Di pembukaan Undang-undang dasar kita disebutkan tujuan pembangunan kita: masyarakat Indonesia yang adil, makmur dan sejahtera.
Tapi tujuan pembangunan ini masih terlalu ideal, setidaknya itu pendapat Sukasah Syahdan dalam buku “Mencari Bentuk Ekonomi Indonesia; Perkembangan Pemikiran 1965-1981″, PT. Gramedia Jakarta, 1982.
Prof. Koentjaraningrat mengusulkan agar kita mencari pengalaman, belajar dan mencontoh dari proses-proses pembangunan di negara-negara lain yang sedang berkembang. Sambil membangun, kita tiap kali mawas diri dan selalu sanggup mengadakan koreksi-koreksi bilamana perlu. Prof. Koentjaraningrat menuliskan hal ini di tahun 1974 dalam artikel Apakah Sebenarnya Tujuan Pembangunan Kita?
Saat itu, menurut beliau kita belum mempunyai konsepsi nasional yang jelas mengenai tujuan dengan usaha pembangunan kita. Di lain sisi, kita juga tidak bisa menelan mentah-mentah contoh-contoh pembangunan dari Amerika, Uni Sovyet, RRC, Jepang ataupun Brasilia.
Saat ini, kita tahu juga bahwa bangsa kita telah memiliki blue print pembangunan yang terbingkai dalam Rencana Pembangunan Jangka Pembangunan (RPJP) dan Rencana Pembangunan Jangka Menengah (PRJM). RPJP dan RPJM memberikan guideline dalam arah pembangunan Indonesia menuju tujuan nasional yang disebutkan dalam Pembukaan UUD kita. Jadi hakikatnya, RPJP dan RPJM (serta RKP) merupakan operasionalisasi dari goal besar bangsa ini.
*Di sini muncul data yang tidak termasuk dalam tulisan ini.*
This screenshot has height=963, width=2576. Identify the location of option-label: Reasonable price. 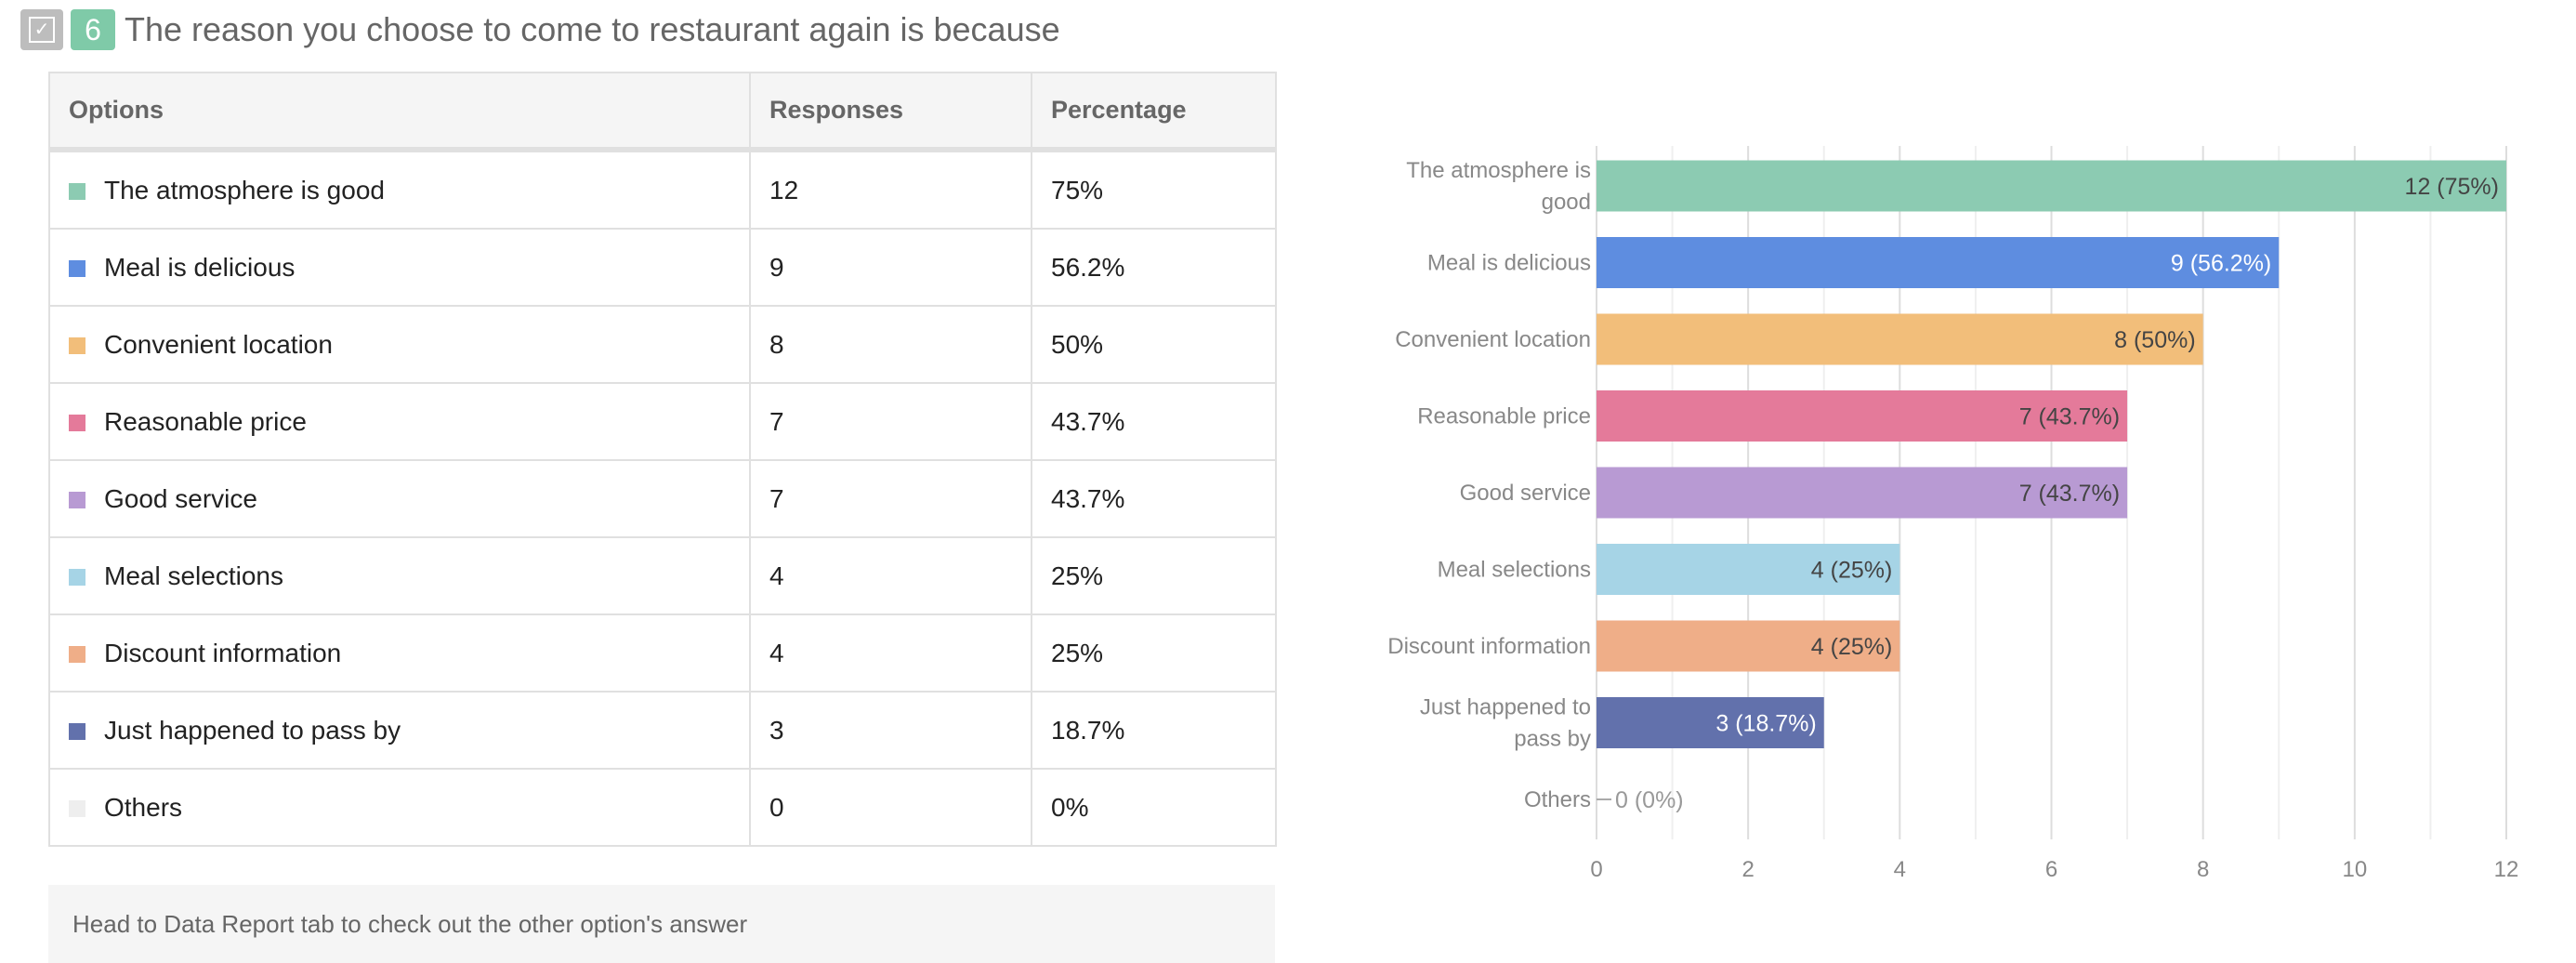
(205, 421).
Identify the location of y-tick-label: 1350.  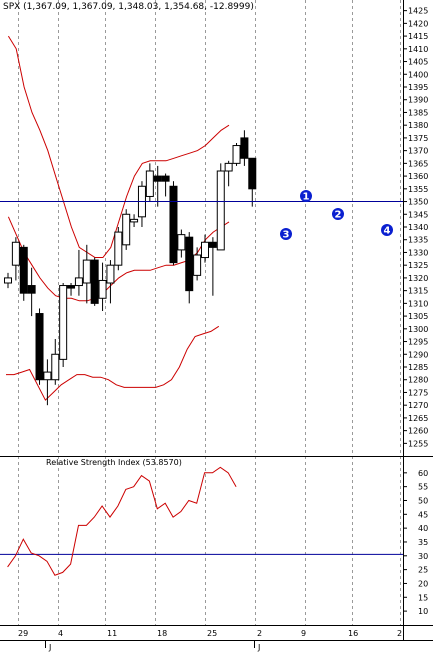
(418, 202).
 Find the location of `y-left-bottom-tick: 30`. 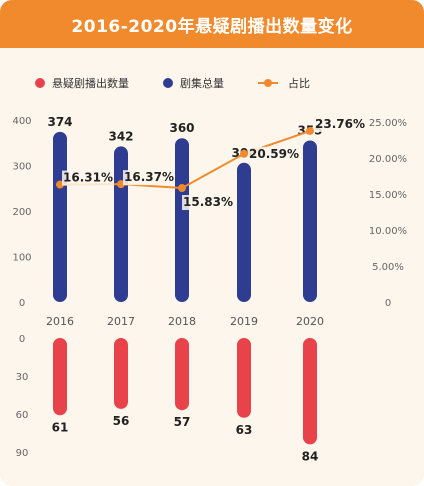

y-left-bottom-tick: 30 is located at coordinates (22, 378).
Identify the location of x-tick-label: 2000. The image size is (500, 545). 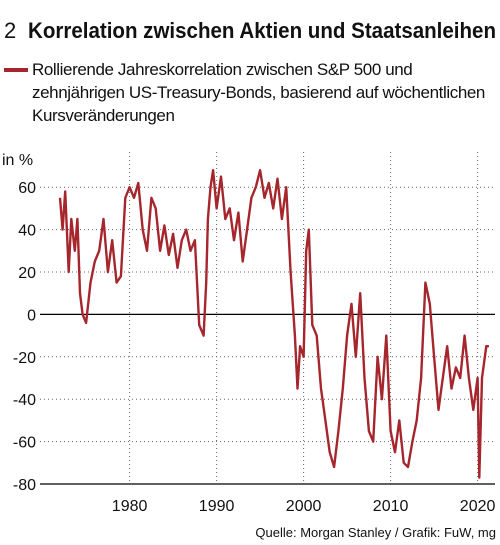
(304, 506).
Semoga.
Pernah mendengar MDGs? Kini MDGs telah menjadi referensi penting pembangunan di Indonesia, mulai dari tahap perencanaan seperti yang tercantum pada Rencana Pembangunan Jangka Menengah (RPJM) hingga pelaksanaannya. Walaupun mengalami kendala, namun pemerintah memiliki komitmen untuk mencapai sasaran-sasaran ini dan dibutuhkan kerja keras serta kerjasama dengan seluruh pihak, termasuk masyarakat, pihak swasta, dan lembaga donor.
Satu hal yang cukup berkesan ketika saya membaca buku Todaro terbitan terakhir, beberapa hari lalu. Ia menyebutkan “aspek kehidupan yang serta lebih baik”, di mana proses pembangunan paling tidak memiliki 3 tujuan pokok. (1) Pembangunan harus mampu meningkatkan ketersediaan serta perluasan distribusi berbagai barang kebutuhan hidup yang pokok. (2) Pembangunan harus mampu meningkatkan standar hidup. Standar hidup ini tidak hanya aspek materiil, namun juga tumbuhnya harga diri pribadi dan bangsa. (3) Perluasan pilihan-pilihan ekonomis dan sosial. Dalam hal ini, adanya kebebasan dari sikap menghamba dan ketergantungan, bukan hanya kepada orang, tapi juga bangsa/negara lain termasuk setiap kekuatan yang berpotensi merendahkan nilai-nilai kemanusiaan dan bangsa.
Lalu apakah sudah tepat orientasi pembangunan kita saat ini? Semoga.